● Objective
Reproduce word for word everything from the first of these lines down to the line containing "pyautogui.click(x=571, y=8)", including that line, and leave the pictures out of your answer.

● Exercise material
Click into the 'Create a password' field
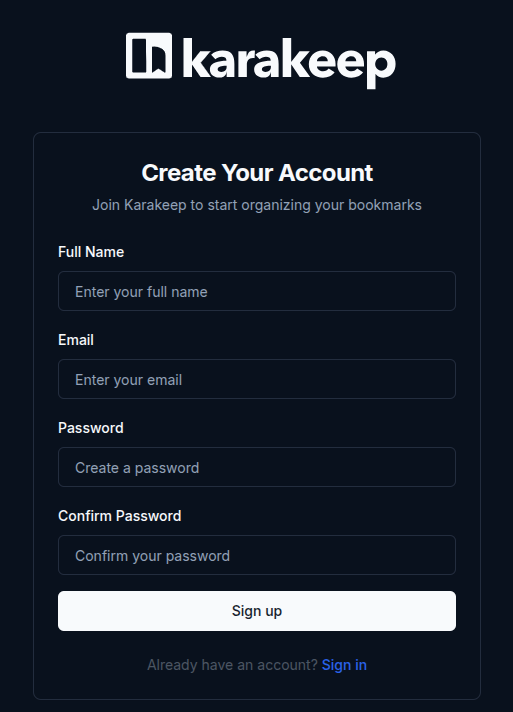513x712 pixels. coord(257,467)
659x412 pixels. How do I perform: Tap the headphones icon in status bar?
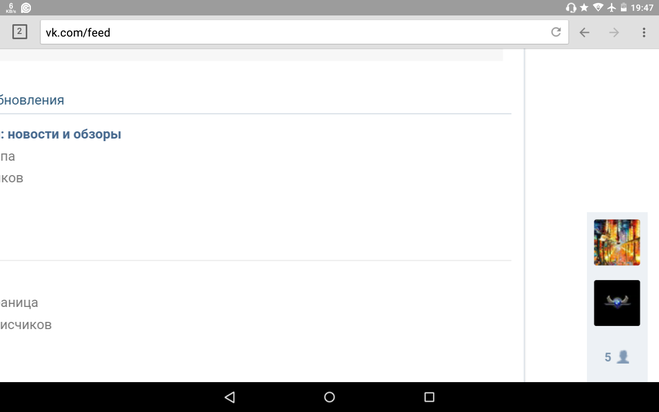pyautogui.click(x=571, y=8)
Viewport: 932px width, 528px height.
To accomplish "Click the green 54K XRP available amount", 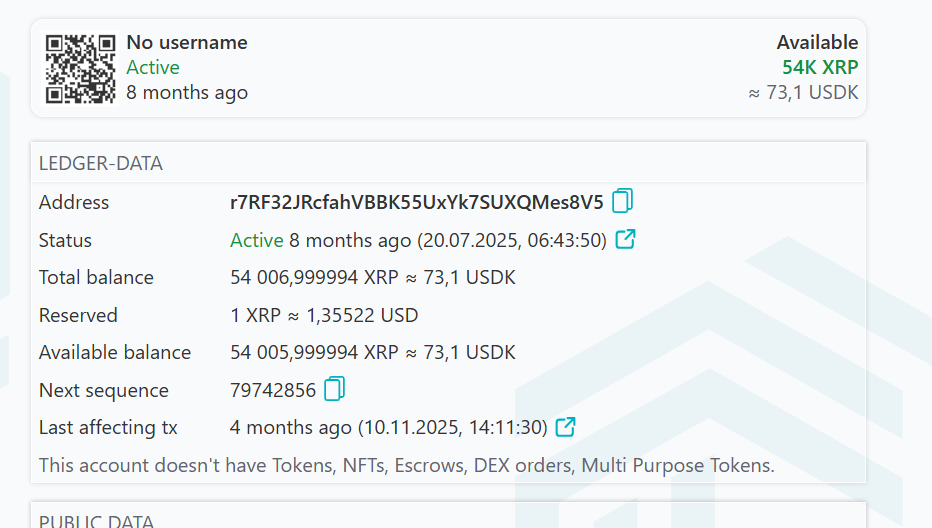I will click(x=819, y=68).
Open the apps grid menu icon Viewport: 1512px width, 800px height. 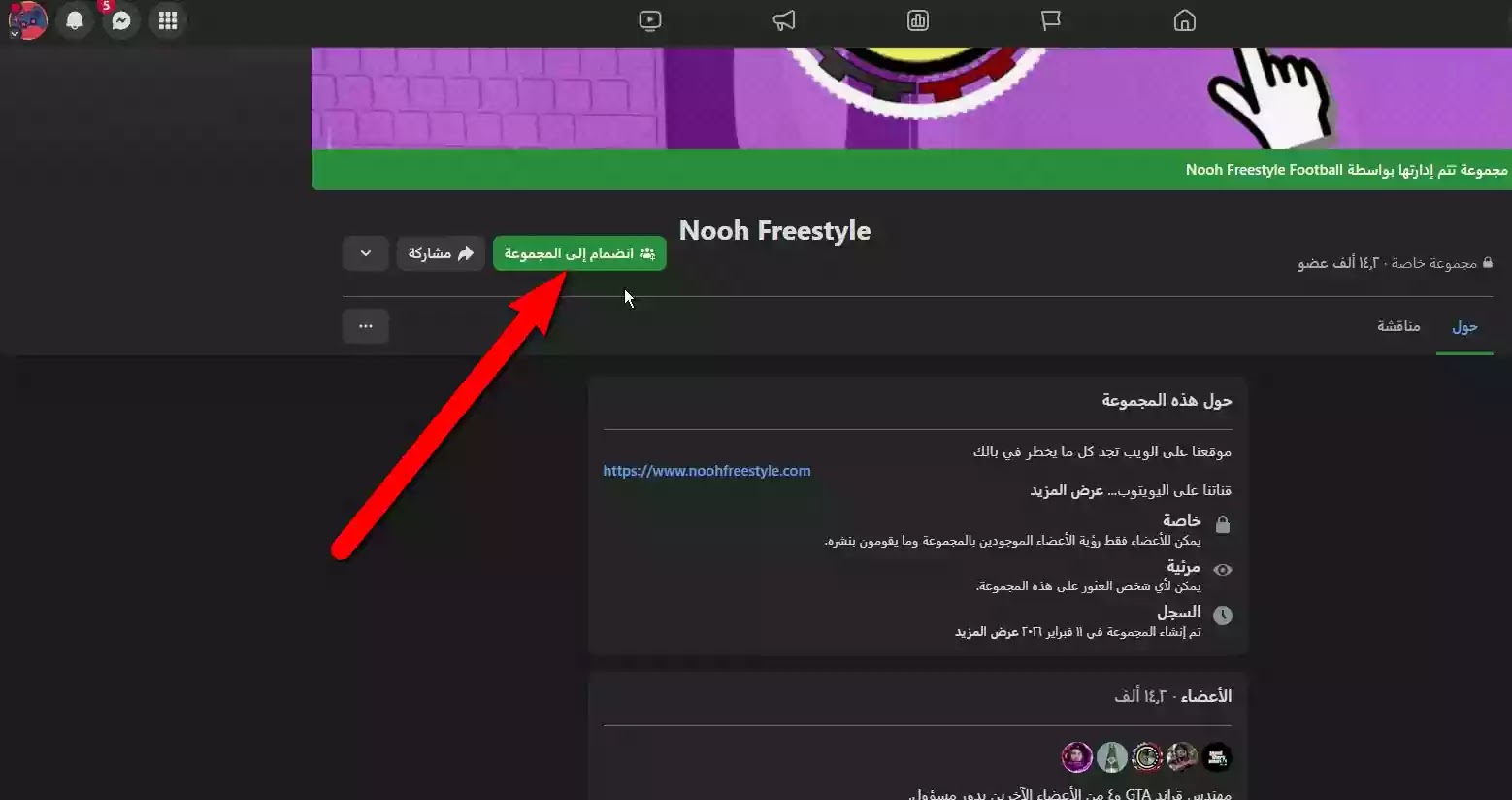[x=168, y=20]
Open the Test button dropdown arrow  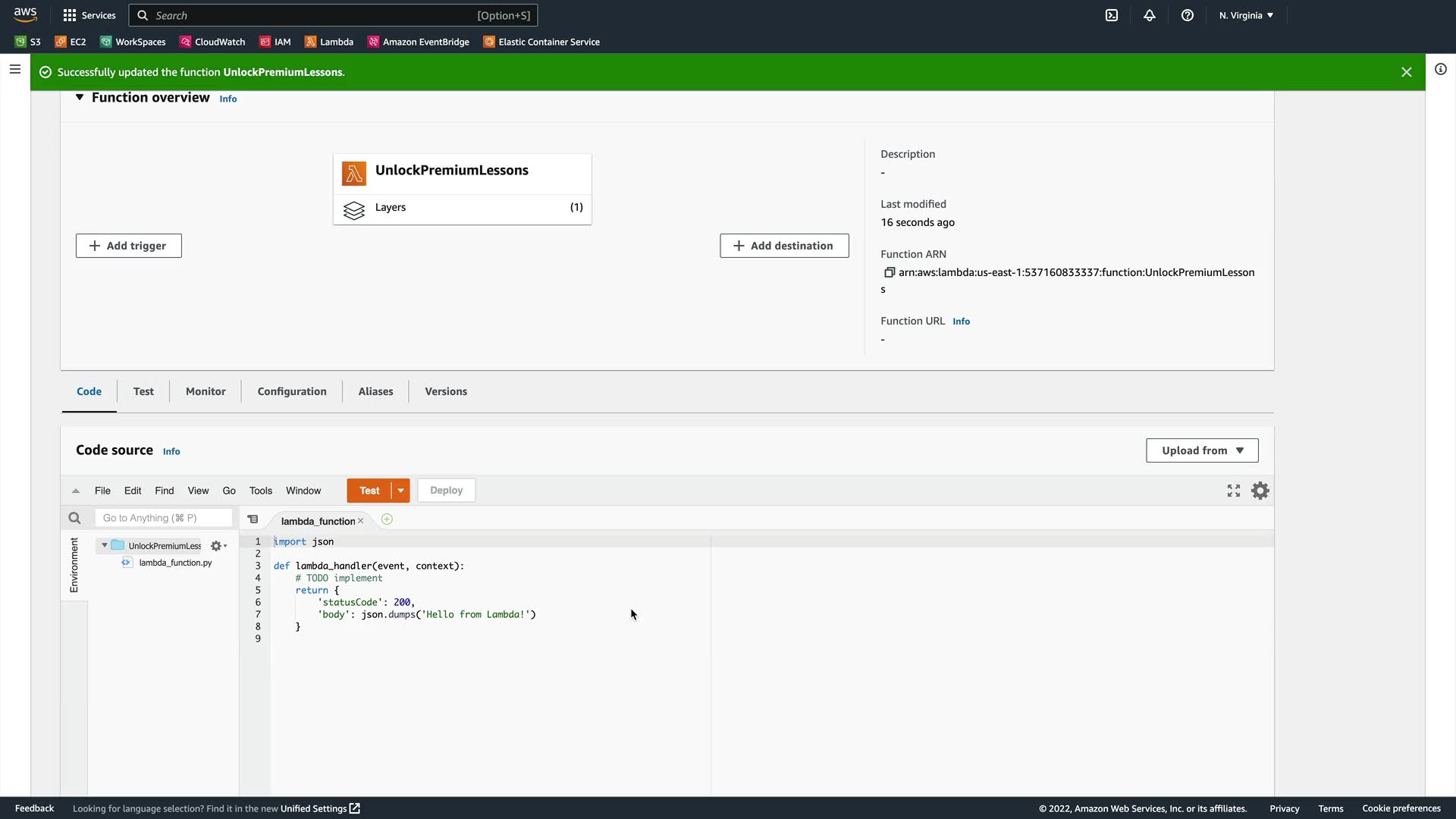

● Reply
Click into the 'Create a password' field
513x712 pixels. coord(257,467)
659x412 pixels. How do I perform: Tap the headphones icon in status bar?
pyautogui.click(x=571, y=8)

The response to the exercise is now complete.